FOI Advisory Council Opinion AO-02-12



March 16, 2012

Robert L. Browne, Esq.
Manassas, Virginia

The staff of the Freedom of Information Advisory Council is authorized to issue advisory opinions. The ensuing staff advisory opinion is based solely upon the information presented in your letter of January 18, 2012.

Dear Mr. Browne:

You have asked several questions regarding a request for records made to the Virginia Department of Transportation (VDOT) under the Virginia Freedom of Information Act (FOIA). The request asked that VDOT "make available for inspection (and possible copying)" 27 categories of records, all generally related to the widening of a particular road in the County of Prince William. The response from VDOT stated that "the documents held by VDOT that are responsive to your request are available for inspection and copying at [a VDOT District Office]." The response further indicated that the records included "a mixture of hard copies and digital files," and that the digital files were copied onto CD's that you were welcome to take with you "to review at your convenience." Regarding other copies, VDOT offered to make arrangements to copy the records you wanted after your review, or to let you make your own copies with your own equipment if you wish. After additional inquiry from you, VDOT further replied that "all documents that the agency possessed and that were responsive to your request were produced. No documents were withheld." You ask whether VDOT's response was deficient in three regards: (1) that the response was too narrow because it refers only to records "held" by VDOT, and does not specify anything about additional records that may be held by other public bodies; (2) that the apparent effort to locate and produce responsive records was insufficient; and (3) that the response was not sorted to match the 27 categories of inquiry.

The policy of FOIA stated in § 2.2-3701 is that all public records shall be available for inspection and copying upon request. All public records and meetings shall be presumed open, unless an exemption is properly invoked. In implementing this policy, subsection A of § 2.2-3704 gives the requester the right to inspect or to copy the desired public records. Subsection B of § 2.2-3704 requires that [a]ny public body that is subject to this chapter and that is the custodian of the requested records shall promptly, but in all cases within five working days of receiving a request, provide the requested records to the requester or make one of four other responses, in writing: (1) withhold the records entirely; (2) provide the records in part, and withhold the remainder; (3) state that the records cannot be found or do not exist; or (4) invoke an additional seven working days to respond. In this instance, it appears that VDOT provided the requested records for inspection and copying. VDOT did not deny your request in whole or in part, did not state that the records could not be found or did not exist, and did not invoke additional time to respond. Therefore it appears that VDOT's response was in compliance with the requirements of FOIA.
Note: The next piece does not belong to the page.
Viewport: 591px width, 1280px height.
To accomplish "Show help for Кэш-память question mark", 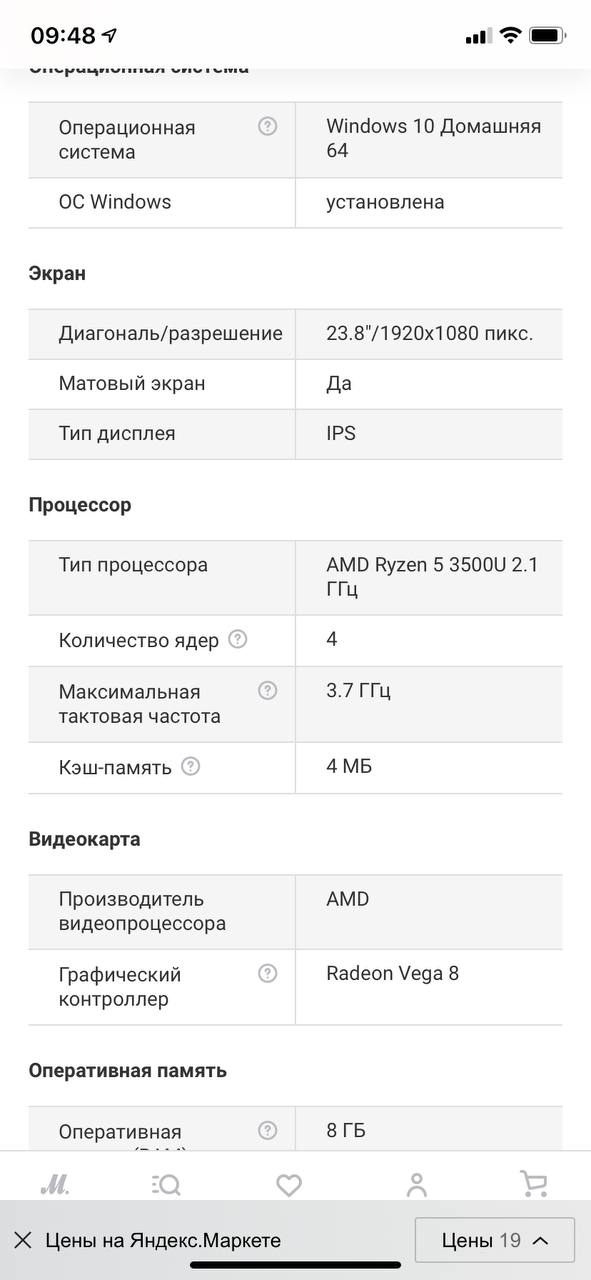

Addressing the issues you raised, I note that all of them are premised on the provisions of subdivision B 3 of § 2.2-3704, which applies when the requested records could not be found or do not exist. That subdivision further requires that if the public body that received the request knows that another public body has the requested records, the response shall include contact information for the other public body. Your first inquiry asked whether the written response was too narrow. Your second inquiry concerned the apparent effort made by VDOT to locate and produce responsive records. In this instance VDOT did not state that records could not be found or did not exist, it provided the requested records for inspection and copying. Therefore the response set forth in subdivision B 3 does not apply in this situation. VDOT, as custodian of its own records, has provided those records for your inspection and copying. It is not required to do more.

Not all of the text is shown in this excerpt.